Que le citoyen inquiet ravale donc son inquiétude et se rassure avec ce documentaire d’Arte. L’idéologue mis au pas, la recherche avance : José Bové est condamné à 14 mois de prison.


TéléObs n° 475

Ces copies qu’on forme

20h45 - Arte Soirée thématique : "Faut-il avoir peur de la science ?" Le clonage d’un être humain n’est pas pour demain. En attendant, certaines peurs face à ces techniques génétiques apparaissent bien irraisonnées. Et parfois même, suspectes.

(…) Le clonage humain fait peur ? Pourtant, au vu du dossier scientifique, il n’est peut-être pas pour demain. En attendant, les techniques du clonage thérapeutique sont riches de promesses formidables. Le très médiatisé José Bové, pseudo-paysan arracheur de maïs transgénique, fait l’effet d’un gars bien sympa, d’un Astérix pourfendeur des légions de McDo ? Mais s’il n’était, au fond, qu’un obscurantiste comme il y en a toujours eu ? Le documentaire de Sophie Nahum, "Demain les clones", s’ouvre sur une supposition ahurissante : le premier clone humain est peut-être déjà né ! (…)

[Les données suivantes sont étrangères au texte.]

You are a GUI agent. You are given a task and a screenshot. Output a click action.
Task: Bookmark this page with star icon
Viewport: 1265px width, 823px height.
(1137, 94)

Les idéologues de l’antiscience Le film s’ouvre sur une séquence où l’on voit le paisible José Bové briser à coups de marteau les vitres blindées d’un laboratoire où des chercheurs avaient le tort d’étudier un riz génétiquement modifié pour résister aux parasites. Mais si l’on n’a pas le droit d’étudier les OGM, comment savoir s’ils sont prometteurs ou dangereux… ? Face aux idéologues de l’antiscience, les chercheurs souffrent d’un handicap rédhibitoire : ils ne peuvent garantir l’inexistence du plus mince danger. Mais le film démonte point par point les arguments ou les folles terreurs des anti-OGM : non, le pollen ne menace pas les papillons monarques ; oui, le maïs modifié résiste à la terrible pyrale, et c’est un avantage énorme ; non, ce même maïs ne donne pas la méningite, pas plus que le coton OGM ne propage la gonorrhée… Dans tous les pays où l’on consomme massivement des OGM, on n’a jusqu’ici jamais signalé le moindre problème de santé publique. Et demain, ce sont des OGM qui fourniront des plastiques biodégradables, des biocarburants, des médicaments précieux. Mais les chercheurs français, persécutés et démoralisés, seront-ils encore dans la course ? F. G.